Python 3.x does have reduce, you just have to do a from functools import reduce. It also has "dict comprehensions", which have exactly the syntax in your example.

Python 2.7 and 3.x also have a Counter class which does exactly what you want:

from collections import Counter
cnt = Counter("abracadabra")

In Python 2.6 or earlier, I'd personally use a defaultdict and do it in 2 lines:

d = defaultdict(int)
for x in xs: d[x] += 1

That's clean, efficient, Pythonic, and much easier for most people to understand than anything involving reduce.

7
votes

It's kinda cheaty to import modules for oneliners, so here's a oneliner that is O(n) and works at least as far back as Python2.4

>>> f=lambda s,d={}:([d.__setitem__(i,d.get(i,0)+1) for i in s],d)[-1]
>>> f("ABRACADABRA")
{'A': 5, 'R': 2, 'B': 2, 'C': 1, 'D': 1}

And if you think __ methods are hacky, you can always do this

>>> f=lambda s,d=lambda:0:vars(([setattr(d,i,getattr(d,i,0)+1) for i in s],d)[-1])
>>> f("ABRACADABRA")
{'A': 5, 'R': 2, 'B': 2, 'C': 1, 'D': 1}

:)

6
votes
$d{$_} += 1 for split //, 'abracadabra';
6
votes
import pandas as pd

pd.Series(list(L)).value_counts()
5
votes

For python 2.7, you can use this small list comprehension:

v = list('abracadabra')
print {x: v.count(x) for x in set(v)}
4
votes

One that works back to 2.3 (slightly shorter than Timmerman's, I think more readable) :

L = 'abracadabra'
hist = {}
for x in L: hist[x] = hist.pop(x,0) + 1
print hist
{'a': 5, 'r': 2, 'b': 2, 'c': 1, 'd': 1}
1
votes

For a while there, anything using itertools was by definition Pythonic.
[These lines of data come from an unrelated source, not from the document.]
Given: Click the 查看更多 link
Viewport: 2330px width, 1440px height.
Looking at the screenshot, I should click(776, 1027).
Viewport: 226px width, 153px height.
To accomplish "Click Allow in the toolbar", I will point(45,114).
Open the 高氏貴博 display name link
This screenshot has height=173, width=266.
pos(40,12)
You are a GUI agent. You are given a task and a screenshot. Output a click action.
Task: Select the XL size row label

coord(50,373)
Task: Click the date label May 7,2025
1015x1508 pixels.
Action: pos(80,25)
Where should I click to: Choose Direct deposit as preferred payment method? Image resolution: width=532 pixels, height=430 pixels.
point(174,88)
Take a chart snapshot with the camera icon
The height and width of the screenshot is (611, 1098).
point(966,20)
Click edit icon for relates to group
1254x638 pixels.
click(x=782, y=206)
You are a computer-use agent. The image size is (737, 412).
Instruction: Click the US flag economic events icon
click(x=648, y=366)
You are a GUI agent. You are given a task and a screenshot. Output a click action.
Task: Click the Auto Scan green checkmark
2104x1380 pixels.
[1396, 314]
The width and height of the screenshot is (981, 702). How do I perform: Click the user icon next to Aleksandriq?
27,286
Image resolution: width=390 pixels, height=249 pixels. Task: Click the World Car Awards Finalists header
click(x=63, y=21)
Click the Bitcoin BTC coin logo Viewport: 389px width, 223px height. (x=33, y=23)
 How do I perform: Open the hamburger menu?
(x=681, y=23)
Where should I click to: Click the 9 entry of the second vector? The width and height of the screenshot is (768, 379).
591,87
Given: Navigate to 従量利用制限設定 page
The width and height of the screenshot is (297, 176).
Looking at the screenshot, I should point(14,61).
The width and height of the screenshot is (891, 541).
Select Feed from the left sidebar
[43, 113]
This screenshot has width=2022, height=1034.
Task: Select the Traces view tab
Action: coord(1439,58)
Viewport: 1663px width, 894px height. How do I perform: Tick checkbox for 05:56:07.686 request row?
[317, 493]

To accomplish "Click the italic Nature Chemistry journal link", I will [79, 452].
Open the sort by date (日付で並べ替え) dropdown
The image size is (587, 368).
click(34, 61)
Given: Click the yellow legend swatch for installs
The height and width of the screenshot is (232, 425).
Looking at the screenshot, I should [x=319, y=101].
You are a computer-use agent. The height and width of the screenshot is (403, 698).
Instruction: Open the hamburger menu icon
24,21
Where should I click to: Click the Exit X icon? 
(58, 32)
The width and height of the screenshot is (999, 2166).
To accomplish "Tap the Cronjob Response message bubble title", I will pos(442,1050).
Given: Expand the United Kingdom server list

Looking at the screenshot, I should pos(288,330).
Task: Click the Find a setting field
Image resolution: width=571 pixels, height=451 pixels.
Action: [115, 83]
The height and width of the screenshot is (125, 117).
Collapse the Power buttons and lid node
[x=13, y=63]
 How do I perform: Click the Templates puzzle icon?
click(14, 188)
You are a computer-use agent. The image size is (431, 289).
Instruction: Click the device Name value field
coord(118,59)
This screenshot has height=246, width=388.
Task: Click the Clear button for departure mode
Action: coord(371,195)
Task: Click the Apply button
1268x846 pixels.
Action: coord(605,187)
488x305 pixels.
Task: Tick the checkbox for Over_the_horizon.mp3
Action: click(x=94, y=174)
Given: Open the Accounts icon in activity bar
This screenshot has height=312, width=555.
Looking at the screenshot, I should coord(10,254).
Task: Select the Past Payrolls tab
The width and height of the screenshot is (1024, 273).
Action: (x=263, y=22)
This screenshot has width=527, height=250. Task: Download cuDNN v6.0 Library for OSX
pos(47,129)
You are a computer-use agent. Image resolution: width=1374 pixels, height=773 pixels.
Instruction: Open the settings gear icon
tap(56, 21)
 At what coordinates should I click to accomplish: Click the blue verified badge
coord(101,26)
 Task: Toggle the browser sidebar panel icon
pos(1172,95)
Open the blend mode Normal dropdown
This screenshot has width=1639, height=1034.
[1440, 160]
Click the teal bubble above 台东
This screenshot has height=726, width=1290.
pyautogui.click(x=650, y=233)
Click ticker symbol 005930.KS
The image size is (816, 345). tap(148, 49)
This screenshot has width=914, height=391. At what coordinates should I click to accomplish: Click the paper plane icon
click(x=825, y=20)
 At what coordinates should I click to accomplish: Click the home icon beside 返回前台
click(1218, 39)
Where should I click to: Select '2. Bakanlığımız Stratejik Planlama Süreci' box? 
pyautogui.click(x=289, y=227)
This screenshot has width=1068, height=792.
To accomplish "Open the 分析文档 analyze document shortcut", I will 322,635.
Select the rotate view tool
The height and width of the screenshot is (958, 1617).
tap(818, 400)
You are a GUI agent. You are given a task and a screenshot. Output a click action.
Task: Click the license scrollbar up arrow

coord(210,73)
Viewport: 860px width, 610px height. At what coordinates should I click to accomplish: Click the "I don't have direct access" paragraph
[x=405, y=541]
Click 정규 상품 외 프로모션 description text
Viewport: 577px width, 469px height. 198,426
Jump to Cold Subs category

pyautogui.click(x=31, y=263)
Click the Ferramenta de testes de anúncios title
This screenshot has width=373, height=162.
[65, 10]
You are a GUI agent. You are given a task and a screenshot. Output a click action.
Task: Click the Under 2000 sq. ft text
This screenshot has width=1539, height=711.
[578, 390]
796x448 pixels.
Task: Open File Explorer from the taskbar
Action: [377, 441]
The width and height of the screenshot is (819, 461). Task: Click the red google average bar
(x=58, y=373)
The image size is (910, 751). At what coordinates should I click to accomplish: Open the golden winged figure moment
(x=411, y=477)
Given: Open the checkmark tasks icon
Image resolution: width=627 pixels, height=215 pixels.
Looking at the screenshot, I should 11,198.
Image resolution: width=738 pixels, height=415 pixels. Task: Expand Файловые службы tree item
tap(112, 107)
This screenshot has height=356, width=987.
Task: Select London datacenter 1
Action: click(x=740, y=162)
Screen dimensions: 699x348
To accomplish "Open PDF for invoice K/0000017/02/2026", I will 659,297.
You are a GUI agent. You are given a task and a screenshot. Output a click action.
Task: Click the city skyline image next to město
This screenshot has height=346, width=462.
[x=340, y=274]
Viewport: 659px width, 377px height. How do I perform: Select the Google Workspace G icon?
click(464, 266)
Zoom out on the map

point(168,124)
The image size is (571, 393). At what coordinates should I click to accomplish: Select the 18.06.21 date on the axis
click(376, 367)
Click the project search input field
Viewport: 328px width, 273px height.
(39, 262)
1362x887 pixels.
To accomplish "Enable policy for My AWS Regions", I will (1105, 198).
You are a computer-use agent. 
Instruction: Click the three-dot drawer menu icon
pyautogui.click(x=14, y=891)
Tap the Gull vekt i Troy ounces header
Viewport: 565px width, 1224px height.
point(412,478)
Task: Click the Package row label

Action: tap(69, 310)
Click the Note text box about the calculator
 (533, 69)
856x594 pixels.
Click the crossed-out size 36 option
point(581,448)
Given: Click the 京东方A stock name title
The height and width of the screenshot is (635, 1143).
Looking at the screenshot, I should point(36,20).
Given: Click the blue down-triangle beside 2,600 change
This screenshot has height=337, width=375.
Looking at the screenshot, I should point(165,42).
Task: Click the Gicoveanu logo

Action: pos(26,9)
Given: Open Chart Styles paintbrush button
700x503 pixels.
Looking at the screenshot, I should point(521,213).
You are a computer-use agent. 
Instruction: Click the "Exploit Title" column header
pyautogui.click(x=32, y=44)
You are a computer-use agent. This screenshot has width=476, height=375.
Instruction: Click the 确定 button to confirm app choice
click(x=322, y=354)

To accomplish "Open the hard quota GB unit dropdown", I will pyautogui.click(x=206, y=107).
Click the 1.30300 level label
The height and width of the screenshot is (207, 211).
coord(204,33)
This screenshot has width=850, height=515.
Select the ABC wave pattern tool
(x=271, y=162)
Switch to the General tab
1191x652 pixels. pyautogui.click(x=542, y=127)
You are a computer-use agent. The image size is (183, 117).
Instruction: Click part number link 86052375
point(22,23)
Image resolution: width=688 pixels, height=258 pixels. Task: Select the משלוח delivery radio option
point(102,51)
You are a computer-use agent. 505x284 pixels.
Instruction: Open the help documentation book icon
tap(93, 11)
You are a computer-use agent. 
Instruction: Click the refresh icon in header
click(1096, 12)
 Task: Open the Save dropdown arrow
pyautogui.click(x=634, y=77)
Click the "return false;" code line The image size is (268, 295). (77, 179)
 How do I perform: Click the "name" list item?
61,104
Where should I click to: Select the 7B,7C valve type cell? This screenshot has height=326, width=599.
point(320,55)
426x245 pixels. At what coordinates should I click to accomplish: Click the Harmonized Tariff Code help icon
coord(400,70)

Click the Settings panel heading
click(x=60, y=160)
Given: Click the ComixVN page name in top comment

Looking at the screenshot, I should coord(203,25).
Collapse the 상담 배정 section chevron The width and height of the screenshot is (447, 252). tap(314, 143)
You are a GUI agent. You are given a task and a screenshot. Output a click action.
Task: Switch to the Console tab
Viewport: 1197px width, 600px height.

Still, this is a bit on the opaque side:

>>> from itertools import groupby
>>> grouplen = lambda grp : sum(1 for i in grp)
>>> hist = dict((a[0], grouplen(a[1])) for a in groupby(sorted("ABRACADABRA")))
>>> print hist
{'A': 5, 'R': 2, 'C': 1, 'B': 2, 'D': 1}

I'm currently running Python 2.5.4.

1
votes

Your one-liner using reduce was almost ok, you only needed to tweak it a little bit: 

>>> reduce(lambda d, x: dict(d, **{x: d.get(x, 0) + 1}), L, {})
{'a': 5, 'b': 2, 'c': 1, 'd': 1, 'r': 2}

Of course, this won't beat in-place solutions (nor in speed, nor in pythonicity), but in exchange you've got yourself a nice purely functional snippet. BTW, this would be somewhat prettier if Python had a method dict.merge().

1
votes

I needed a histogram implementation to work in python 2.2 up to 2.7, and came up with this:

>>> L = 'abracadabra'
>>> hist = {}
>>> for x in L: hist[x] = hist.setdefault(x,0)+1
>>> print hist
{'a': 5, 'r': 2, 'b': 2, 'c': 1, 'd': 1}

I was inspired by Eli Courtwright's post of a defaultdict. These were introduced in python 2.5 so can't be used. But they can be emulated with the dict.setdefault(key,default).

This is basically the same thing gnibbler is doing, but I had to write this first before I could completely understand his lambda function.